If you’re running a country as a dictator it can sometimes make sense to play your underlings off against one another. Hitler actually did this, it wasn’t in the best interests of Germany but it kept other bases of power from developing, so it was in the best interests of Hitler.
In a company, it’s almost never worked to foster competition among your departments. It sometimes works to be very “un-integrated”, but mostly only in conglomerates where the different pieces have nothing to do with one another and where they operate best basically as their own independent companies. But conglomerates like GE and Berkshire-Hathaway almost never try to set up their constituent pieces to compete against one another. That is counter productive, instead while some pieces are very standalone, they try to coordinate the units that have natural synergies.

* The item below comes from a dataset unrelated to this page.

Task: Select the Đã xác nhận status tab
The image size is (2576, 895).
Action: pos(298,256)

Your ultimate point seems to be that fostering competition caused Sears to fail, and so it also will fail in society. History suggests otherwise. Since the 19th century competition between businesses in free market economies have lead to the greatest, most sustained increase in wealth known to history. So the fact that competition failed inside of Sears says nothing about competition in society as a whole. And, of course, it has nothing to do with libertarianism. Libertarianism is a bad political system because it is utopian, but you’re equating libertarianism with being a bad political system to also say the free market is a bad economic system, which is patently unproven based on anything to do with libertarianism.

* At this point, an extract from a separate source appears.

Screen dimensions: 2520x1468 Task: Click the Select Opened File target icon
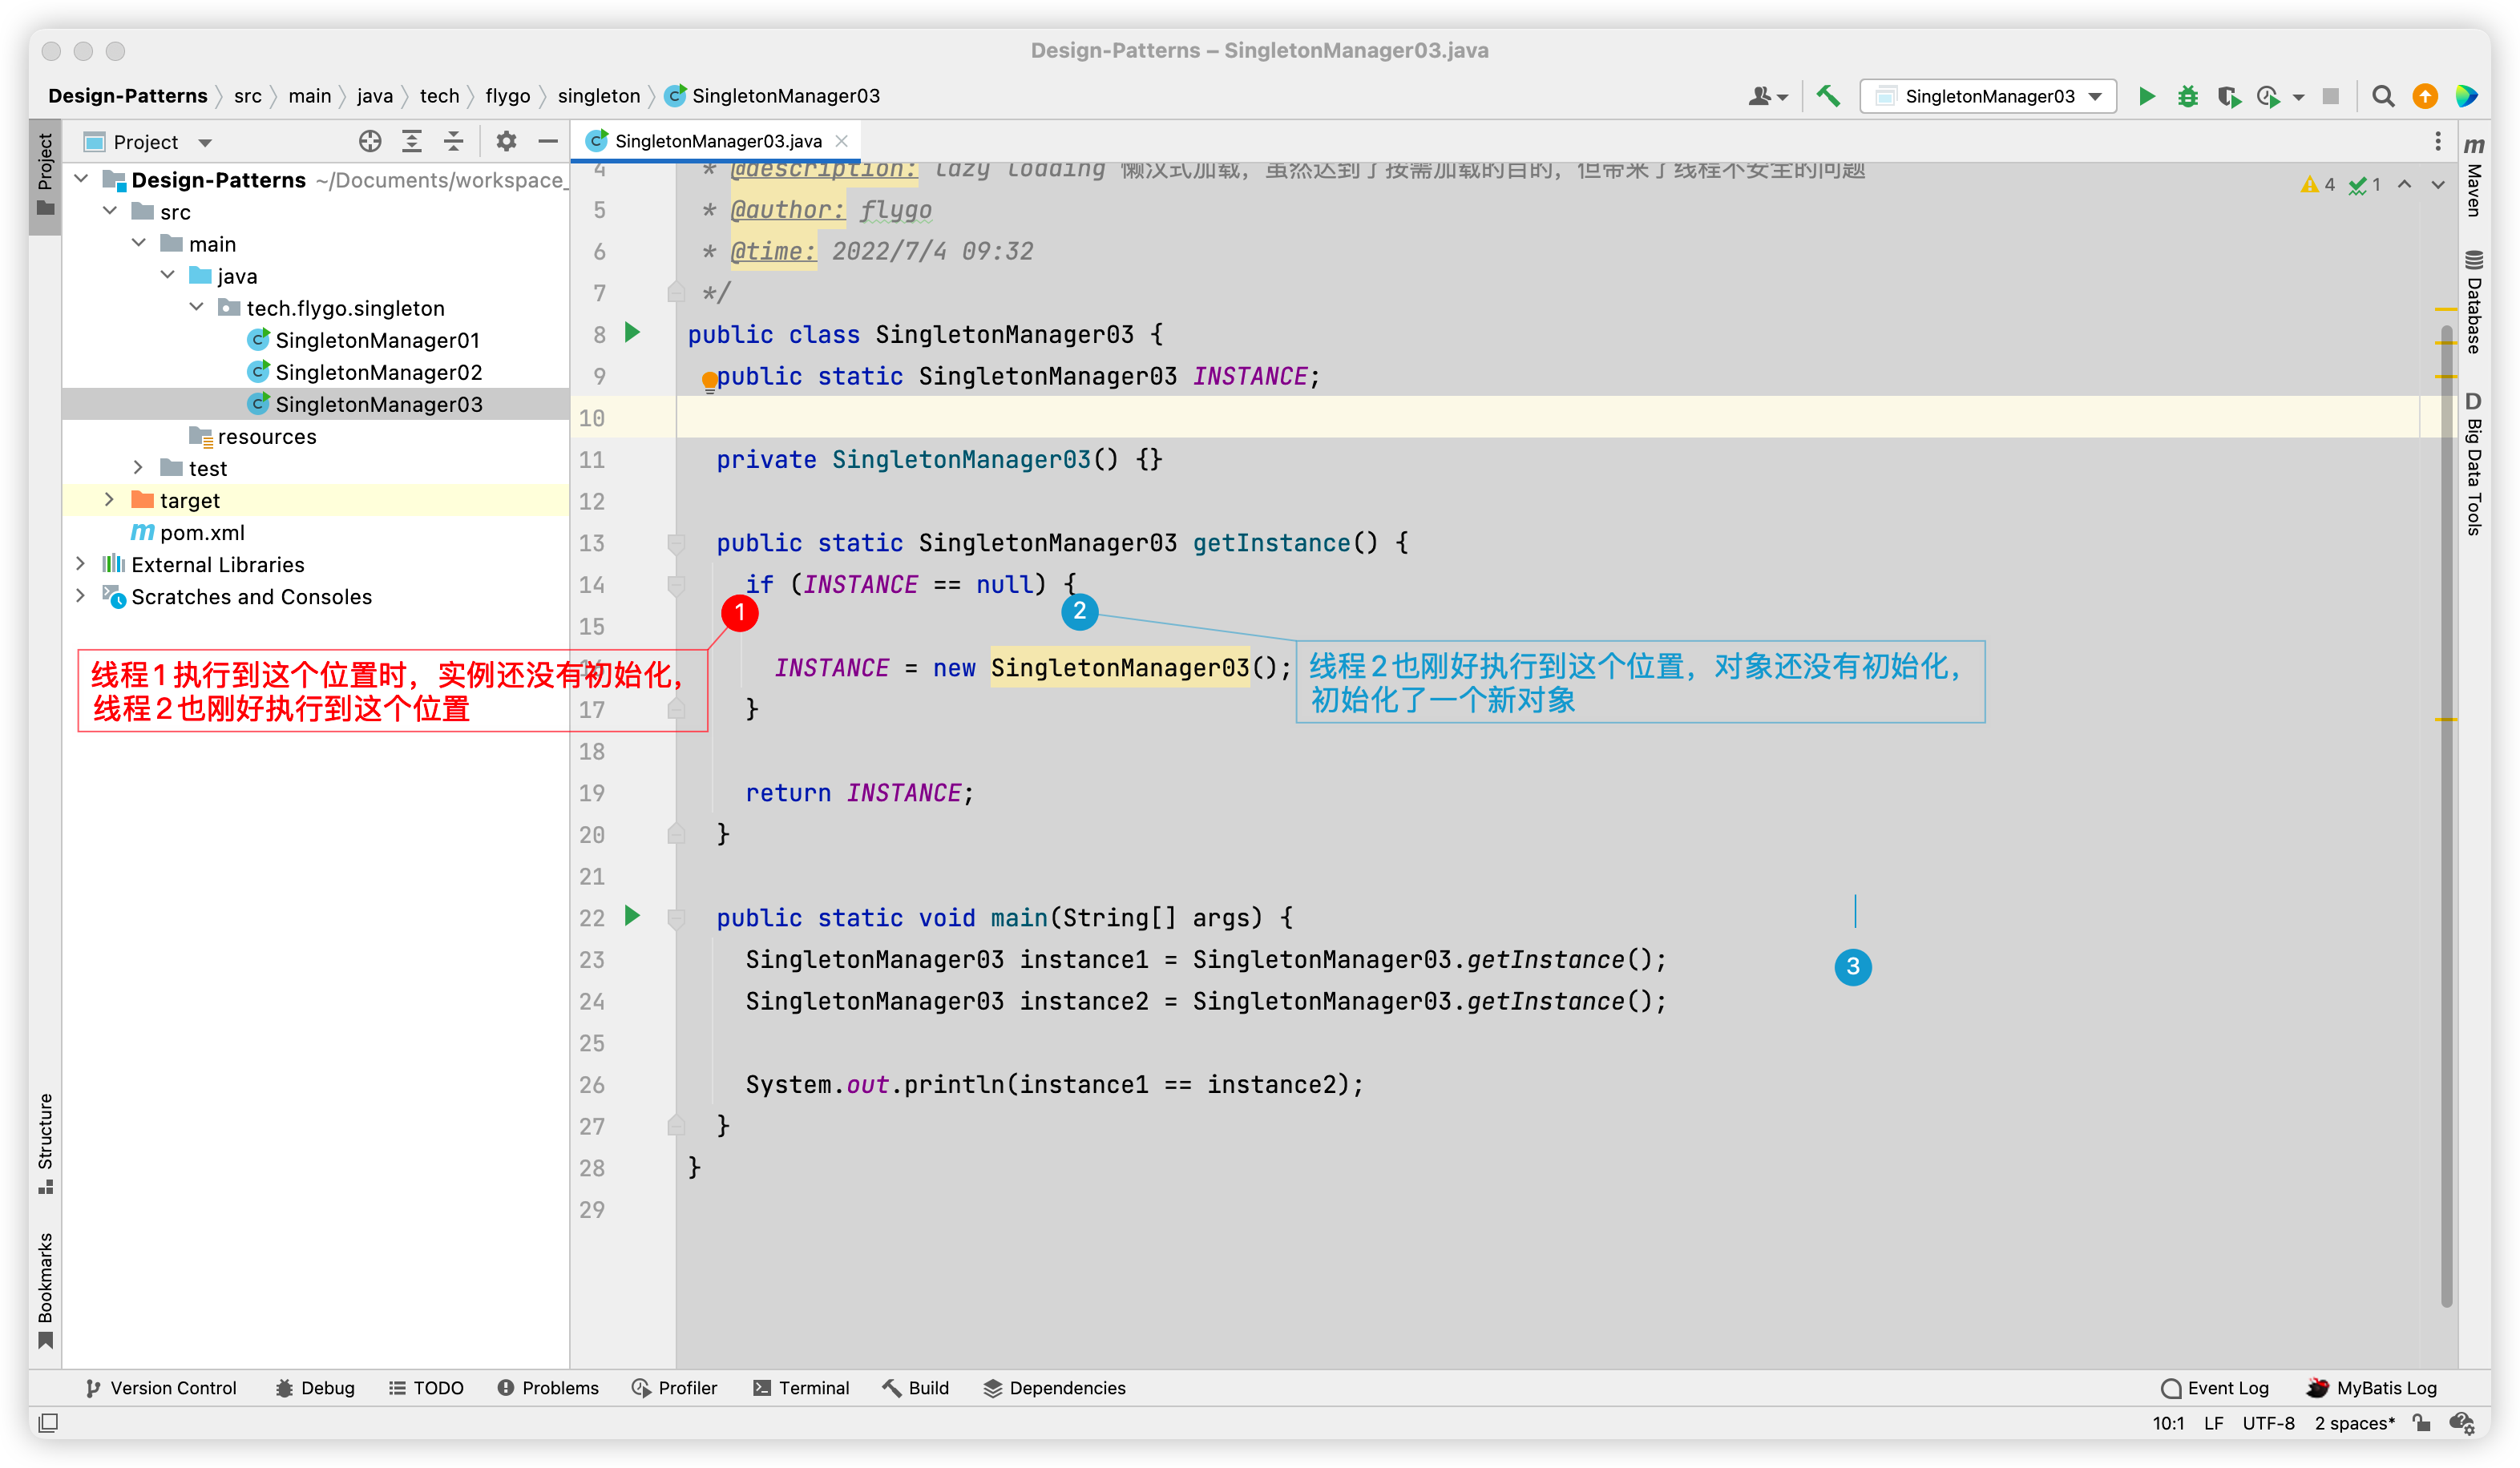[370, 142]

I’d say that’s a distinction without difference. Views on abortion are closely correlated (probably) with views on gun control, but the two clearly have very little to do with each other. Views on how government should operate are pretty much inseparable, though.
Except even most hardcore libertarians do not advocate decentralization in businesses or the military for example. In fact they mostly only advocate decentralization in government. The Koch brothers do not run their company as libertarians, but they founded the Cato Institute and if they aren’t libertarians I don’t really know who would qualify.
Surely there’s a difference between “government should be local and decentralized because that is better” and “government power should be limited, and one sensible way to do that is to keep jurisdictions small and portfolios limited”.
Not a huge difference, of course. To take up your analogy, it’s like the difference between supporting abortion because women should have a right to control their reproduction, and because unwanted children will disproportionately become criminals. The net effect is the same (support for abortion rights), but the thought process behind it is not.
How would it be illegal? Would there be a law? Wouldn’t you then have a government coercing private citizens not to be coercive? And wouldn’t that coercion completely contradict what libertarianism is supposed to be about?